Plato saw democracy as a problem. If the majority are unapprised, on what basis do they make democratic decisions about the well-being of the state?  Against the claim that universal suffrage is the default, some argue that it is justifiable to limit the political power that the irrational, the ignorant, and the incompetent have over others. Plato’s solution was to entrust power to carefully educated guardians. The scheme was so byzantine that Hobbes considered Plato’s proposal unworkable. By the nineteenth century, J. S. Mill suggested that extra votes be given to citizens with university degrees or intellectually demanding occupations as a defence against ignorance. In fact, in Mill’s day, select universities had had their own constituencies for centuries, allowing persons to vote both in their university constituency and wherever they lived. The system was not abolished until 1950.

In the US, élites who feared the ignorance of disadvantaged refugees tried to restrict ballots. In 1855, Connecticut introduced the first literacy test for American voters. During the next half century, this litmus test spread like COVID-19 to all parts of the country. They helped racists in the South circumvent the Fifteenth Amendment to disqualify black lives. Even in immigrant-rich New York, a 1921 law required new voters to take a test if they could not establish that they had completed the eighth-grade. Fifteen per cent failed. Voter literacy tests were not permanently banned by Congress until 1975, long after the civil-rights movement had discredited them.

But uncountable educated and enlighten minds have been confident about many proposals that proved to be ruinous—Blair’s blind support to invade Iraq, having a single European currency, collapsing subprime mortgages into collateralized debt obligations that triggered the 2008 global financial meltdown, and the distressing WHO management of the COVID-19 virus originating in Wuhan that has changed lives, livelihoods and even the way we die.

Learning is not development; however, an ecology of schooling that dismantles the unfreedoms of a plantation system of education will result in the development of capabilities that can set in motion a variety of developmental processes that would be impossible apart from learning. Being educated is part of centrally important beings and doings that are crucial to well-being. Education is foundational to all other capabilities, including the ethics of voting.

For the next century of schooling in former plantation economies, will we set as our overarching aim the promoting of a concrete set of basic learning outcomes, such as the abilities to read and write?  Nothing more? This is insufficient to advance sustainable development and reduce poverty in its full sense by addressing capability deprivation.

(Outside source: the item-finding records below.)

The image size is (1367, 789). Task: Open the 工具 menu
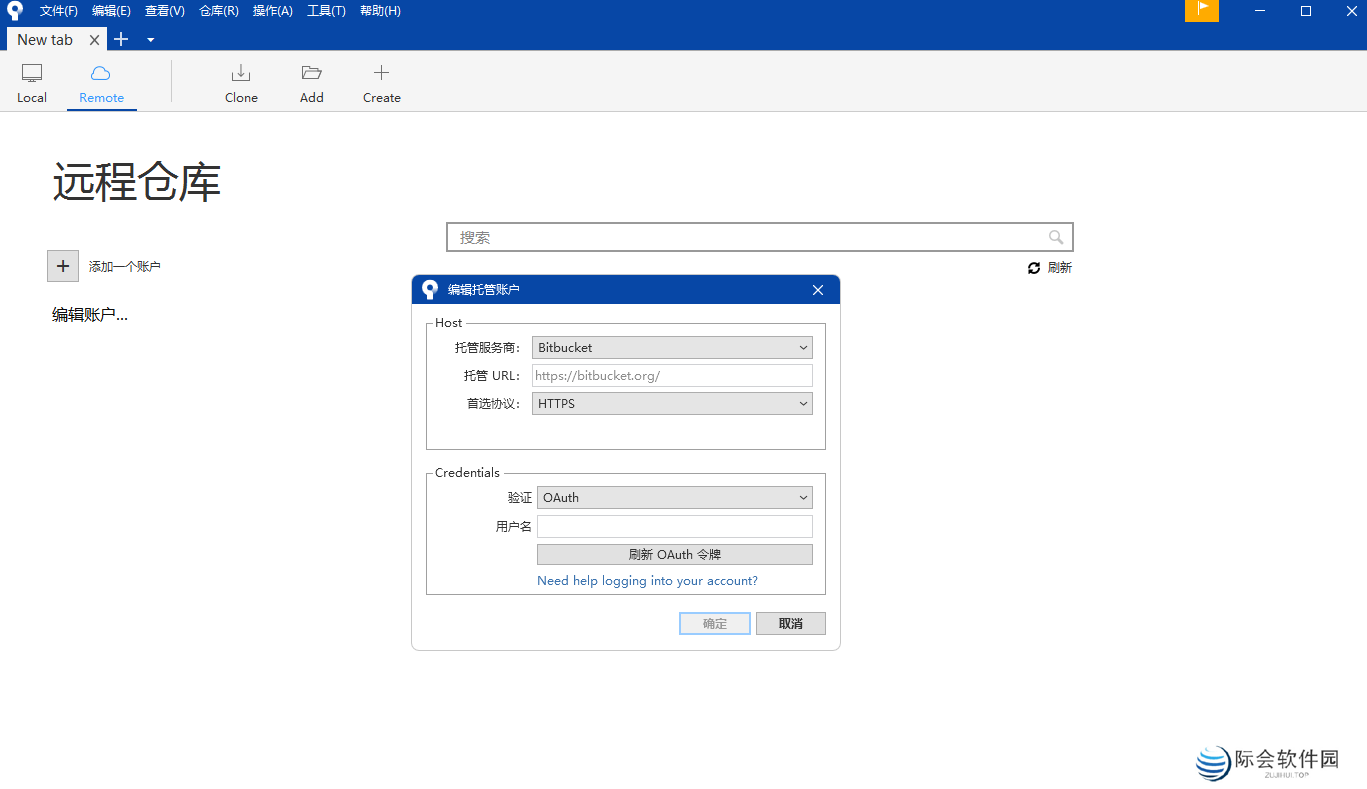pyautogui.click(x=325, y=11)
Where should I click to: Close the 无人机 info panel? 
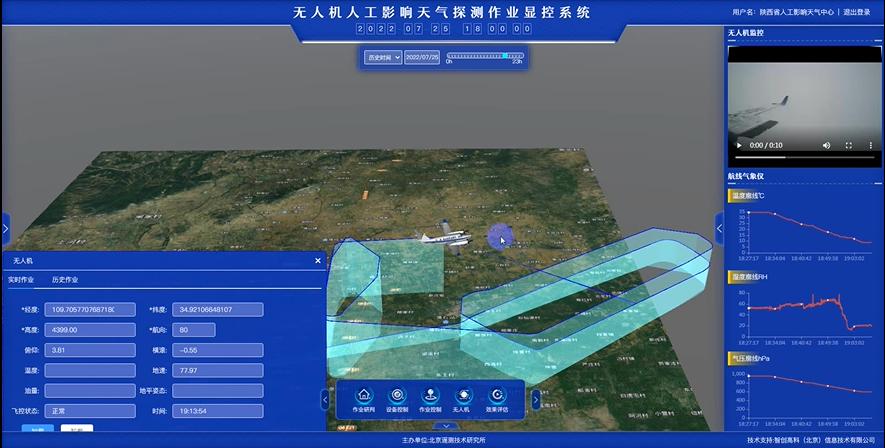coord(318,261)
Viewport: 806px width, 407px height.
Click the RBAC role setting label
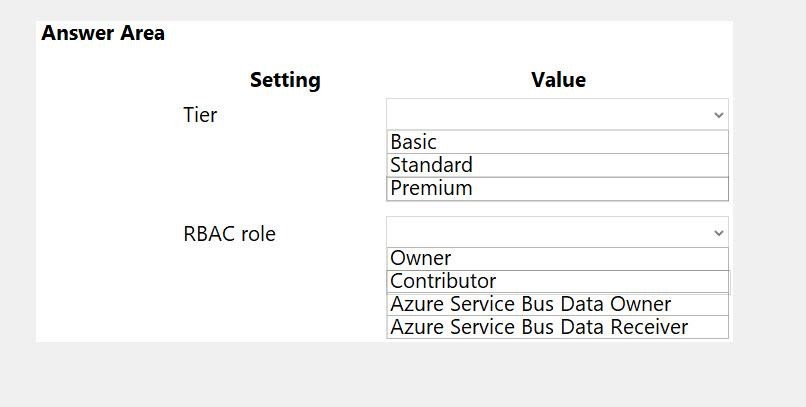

Plantation schooling for the large majority stranded in morbidity is insufficient to advance sustainable development and address capability poverty. A more complete perspective would be the concept of equitable access to schooling that specifically enhances capability. Education content, processes, and contexts must be of such quality that it leads to developing abilities to think critically and creatively, solve problems, make informed decisions, cope with and manage new situations, and communicate effectively.

There can be no sustainable development inside of education inequality and tax injustice. Development is freedom only when every unfreedom to live the life we each value is dissolved. Education must enhance real choices and must exceed the provision of mere foundations for other capabilities. Development is freedom only when schools foster the development of discursive argument alongside intelligent appraisal that can be better described as discernment, comprehension and insight.

Here ‘intuition’ is a species of reason; it is not prior to reason or outside of reason, it is—in the highest degree—the activity of reason itself. For Aristotle, non-discursive knowledge comes first and provides the starting points upon which discursive or argumentative knowledge depends.  Only this type of schooling can drive innovation and invention and make an economy competitive. Democracy in education requires that schooling cultivates reasoned agency. Learners must be free to choose whatever makes it possible to escape the cage of ideas built by others. Only then are we free to use our actual minds to make our possible worlds. Anything else is bondage and oppression.